The president attempted on Thursday to stem the tide of negative press surrounding the millions of individuals losing their insurance by suspending for one year the enforcement of the element of the law that led to those cancellations. Obama sold it as giving Americans upset at losing their plans another year on their current coverage.
House Republican Study Committee Chairman Steve Scalise likened Obama’s move to “a person who burned down your house, later showing up with an empty bucket, and talking about how inadequate your house was before the fire.”
Some conservative lawmakers predict that the president’s latest effort is designed to place the blame on insurance companies if individuals continue to find Obamacare troublesome heading into the 2014 campaign season.
“This is clearly a political fig leaf offering cover to his vulnerable Democrat allies in the House and Senate,” said Rep. Tim Huelskamp, R-Kan.
Republican lawmakers also used Obama’s change to renew their call for Obamacare to be repealed since the law is unworkable and unsustainable.
“For months the president has enacted myriad modifications, repeals, and delays to his own law, and not a single one solves the problem,” said Rep. Cathy McMorris Rodgers, R-Wash. “We need a permanent solution—not another temporary, political fix—that ensures Americans will be able to keep their plans, their coverage, and their doctors.”

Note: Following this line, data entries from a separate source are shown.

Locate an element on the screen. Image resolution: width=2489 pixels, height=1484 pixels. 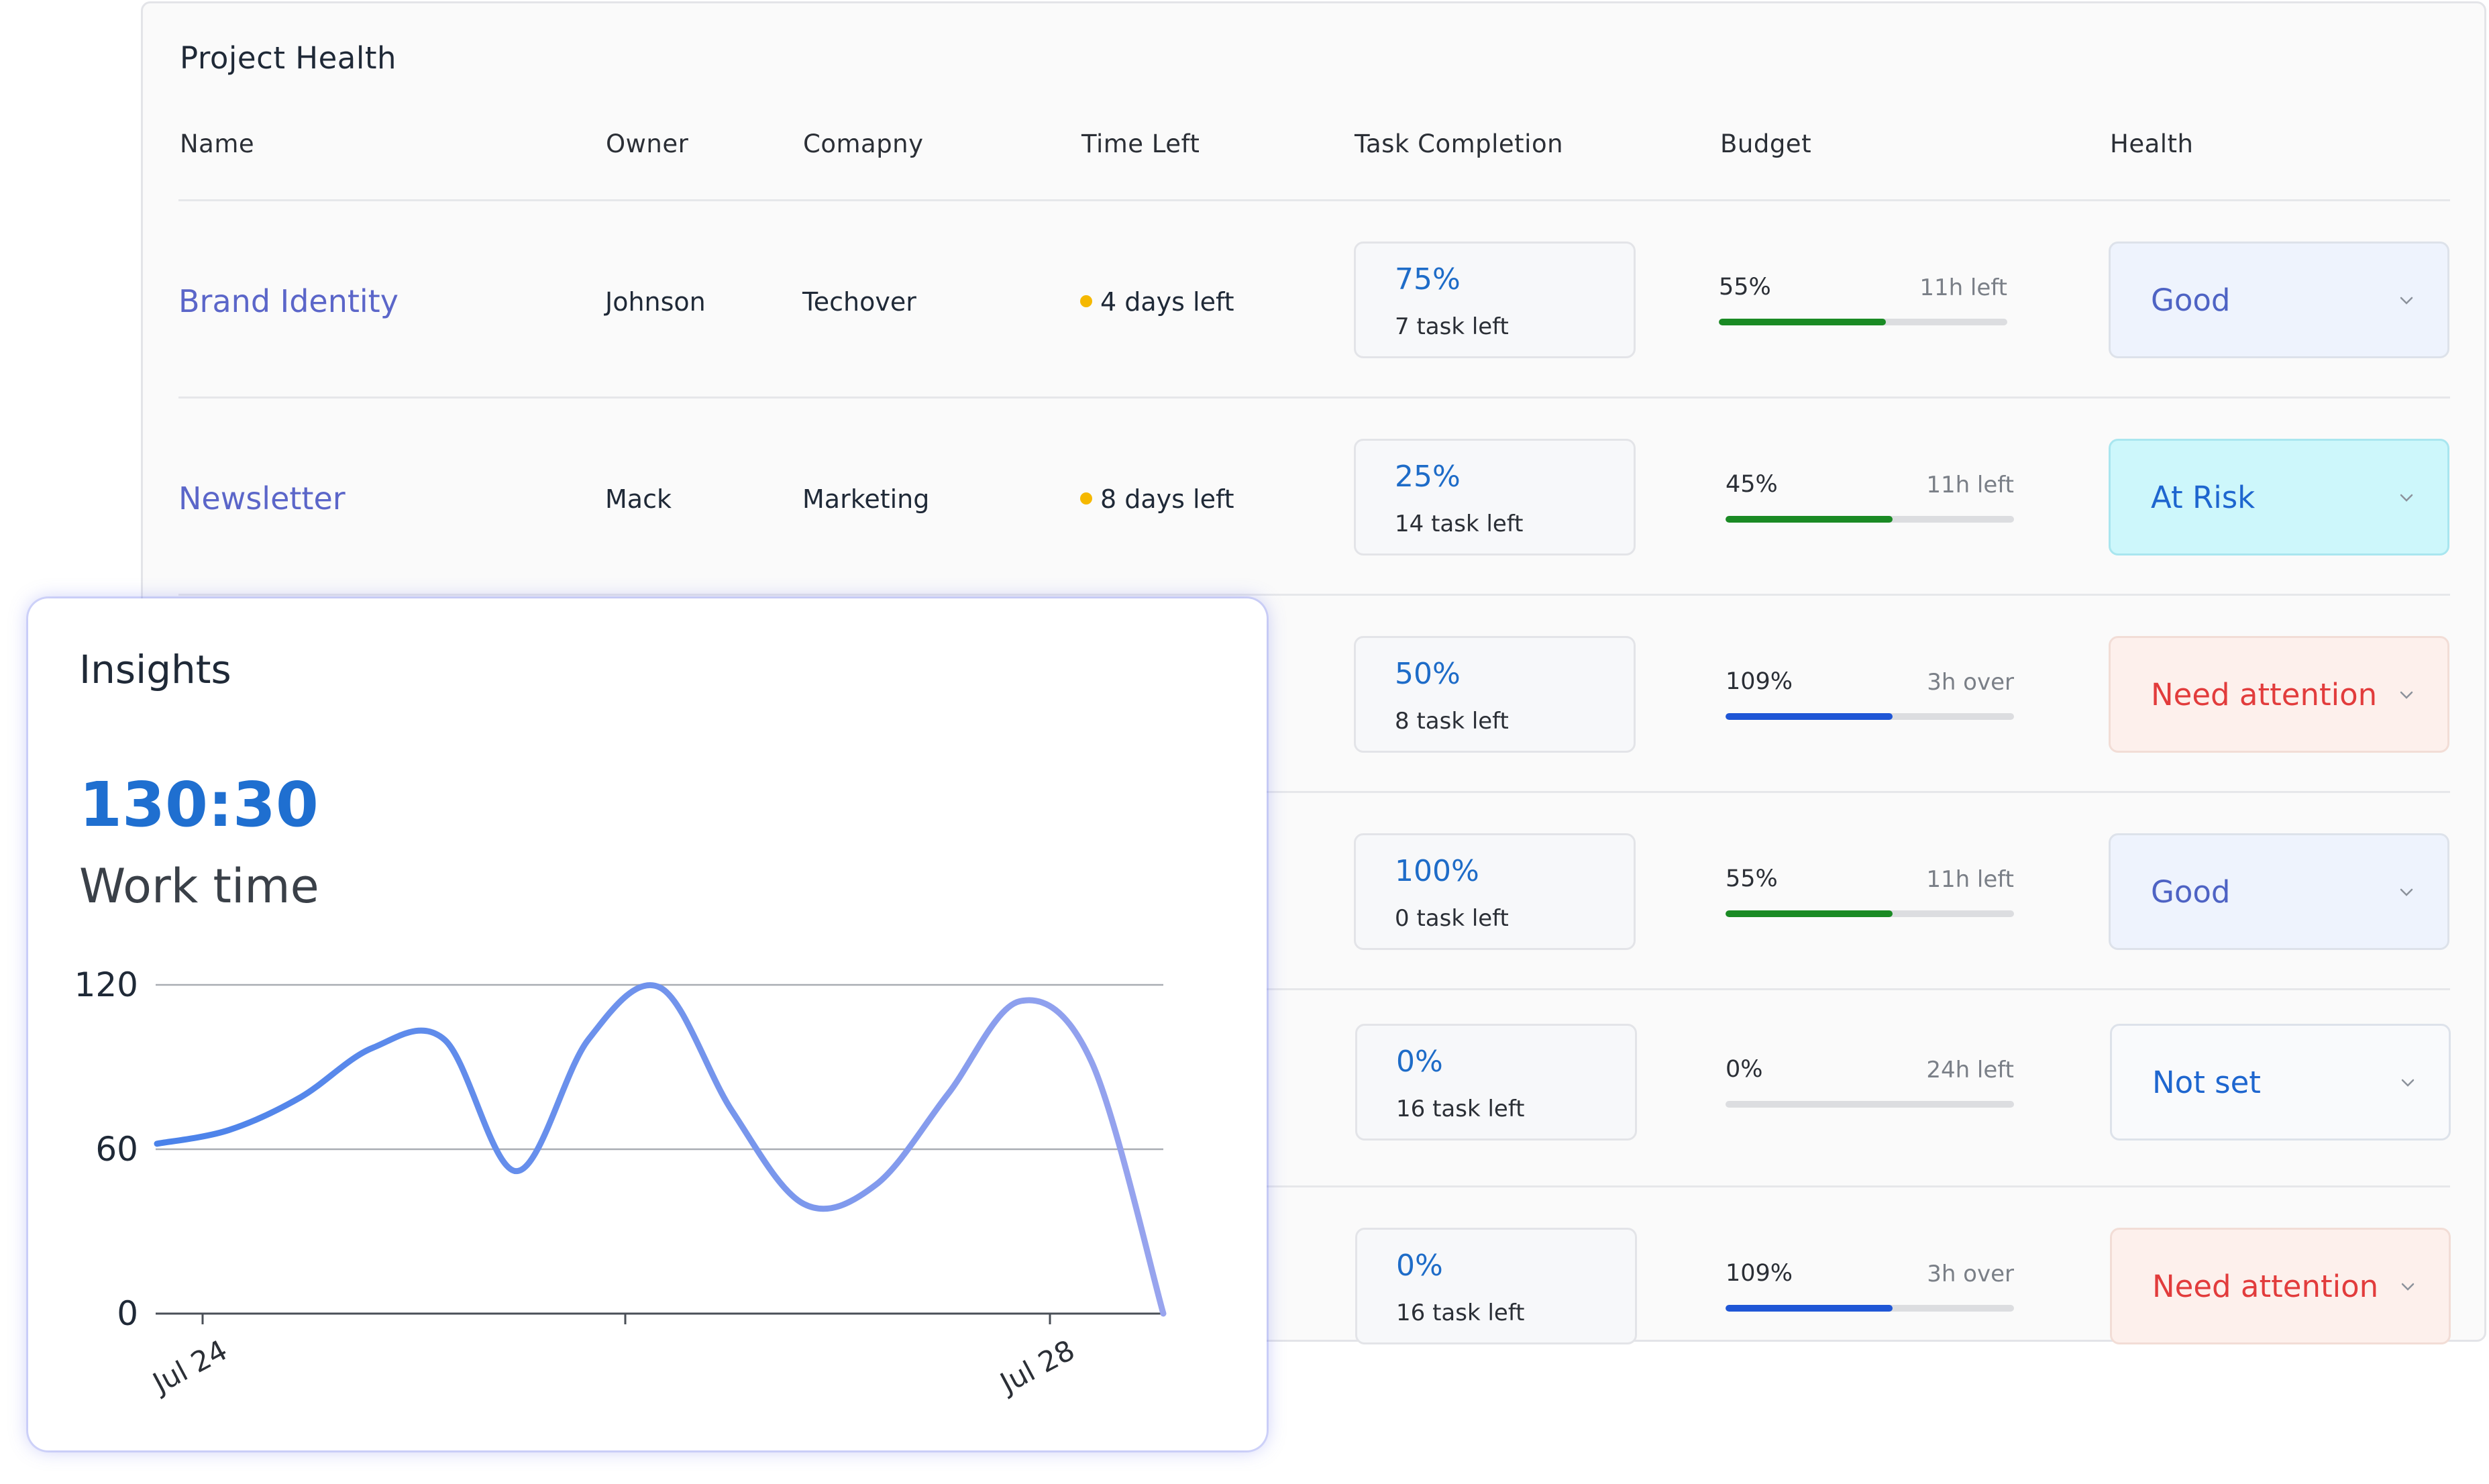
owner-cell: Johnson is located at coordinates (656, 302).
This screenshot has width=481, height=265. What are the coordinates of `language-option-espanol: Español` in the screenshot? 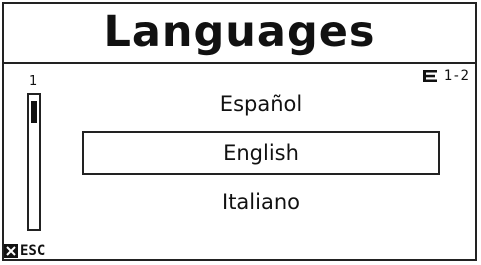 It's located at (261, 104).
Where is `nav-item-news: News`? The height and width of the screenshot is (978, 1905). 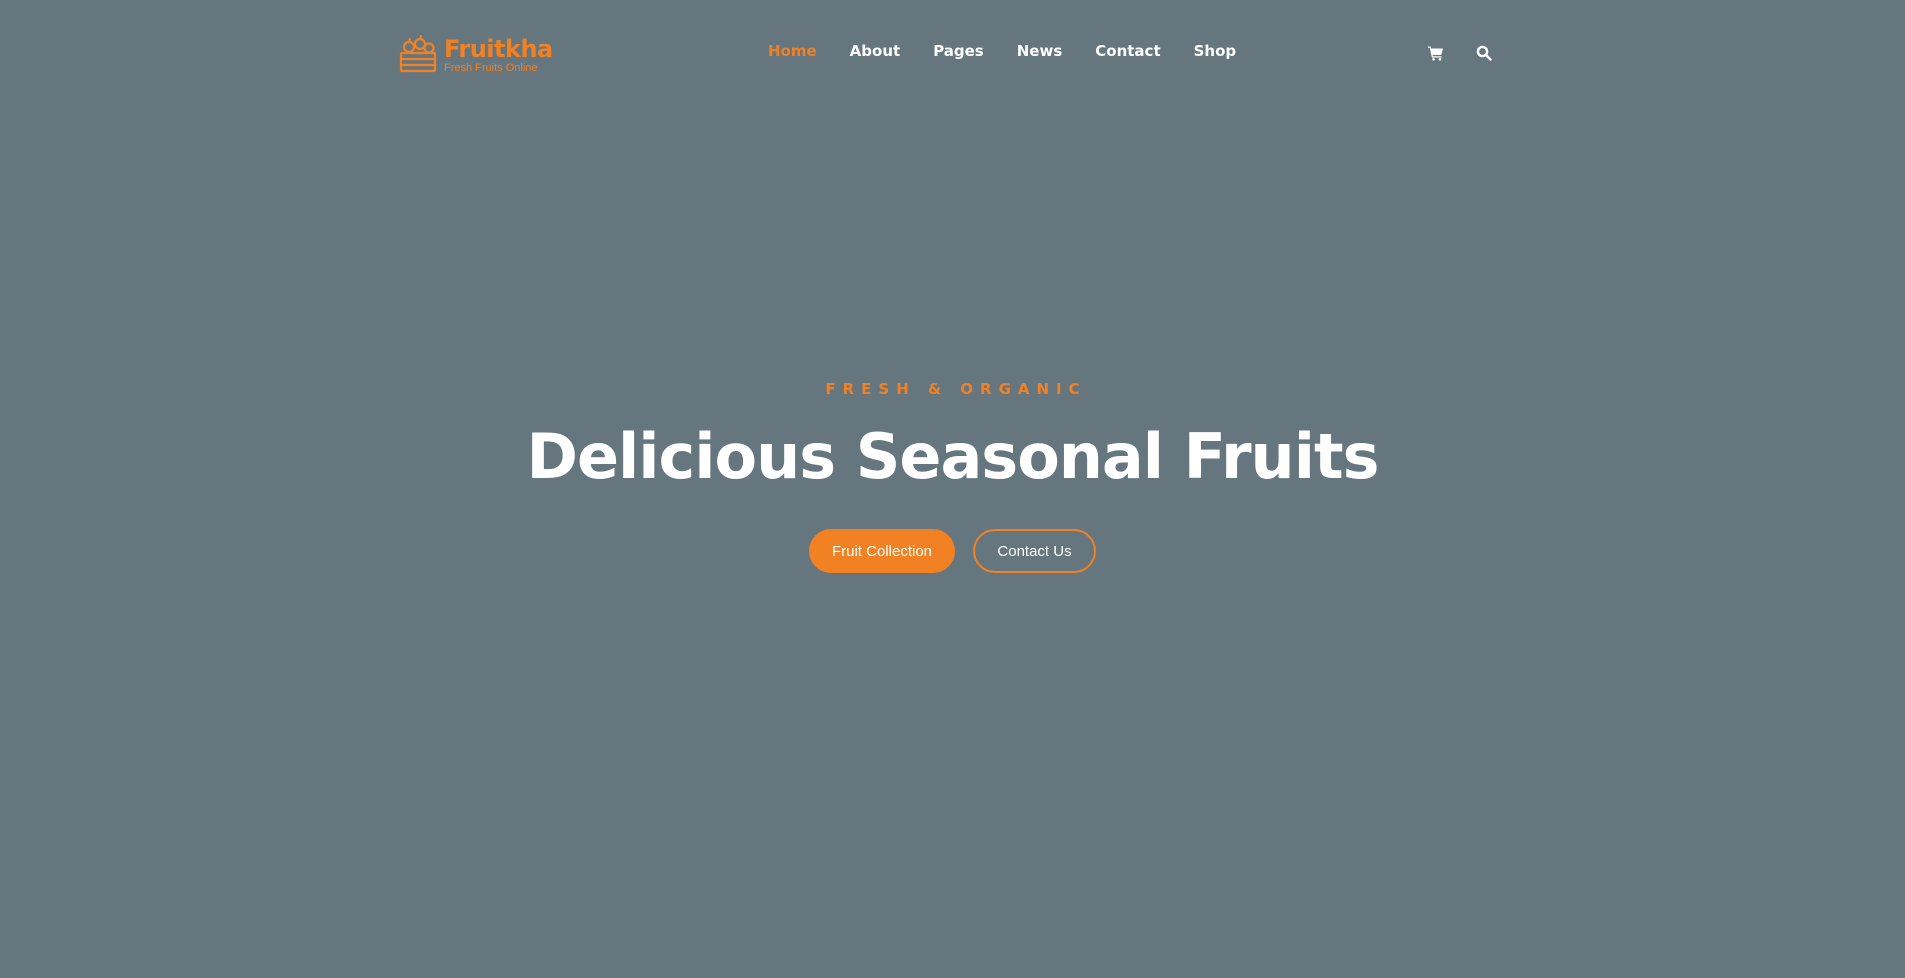
nav-item-news: News is located at coordinates (1040, 51).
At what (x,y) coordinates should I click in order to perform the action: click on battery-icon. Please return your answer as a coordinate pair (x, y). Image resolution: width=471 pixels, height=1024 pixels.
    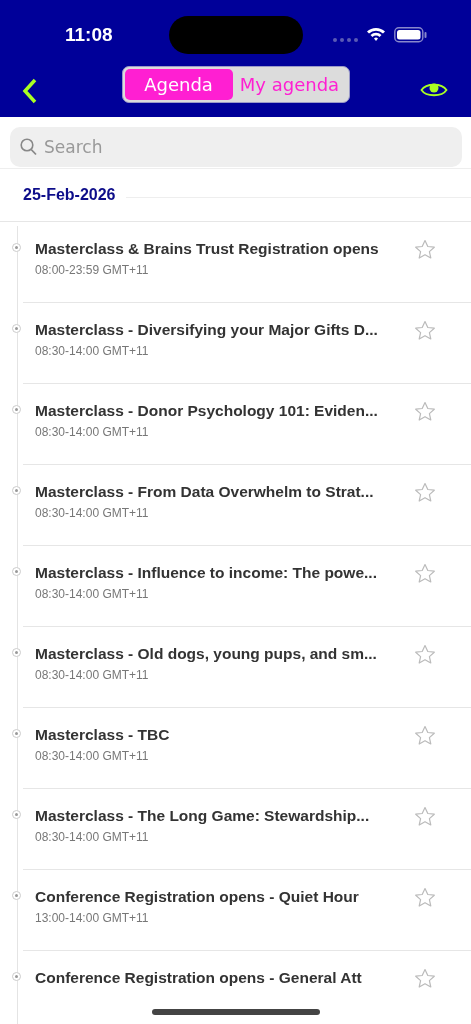
    Looking at the image, I should click on (410, 35).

The president’s announcement likely was timed to preempt a House vote scheduled on Friday that allows millions of people retain the insurance they have lost under the new law. The White House opposes this one-page bill, primarily because it allows insurance companies to continue to sell these polices to new customers. The White House fix is designed to apply only to current customers. But Democrats have been hinting at supporting the Republican bill in the House, and the Obama administration devised its change to try to stem the tide of Democratic defections.
Questioning the legality of Obama’s effort to change the law while bypassing Congress, House Speaker John Boehner said the House would go on with their vote.
“I am highly skeptical that they can do this administratively,” Boehner said.
Beyond the problem of the cancellations, Obamacare is suffering what McMorris Rodgers called “astoundingly low enrollment numbers.” Just 26,794 Americans signed up for private health plans through Obamacare’s federal marketplace during October. That’s well short of the administration’s projection of about 500,000 private-insurance enrollments during the first month.
“More people drove through my local Sonic in Oklahoma City today at lunch than have signed up for Obamacare in Oklahoma since Oct 1,” said Rep. James Lankford, R-Okla.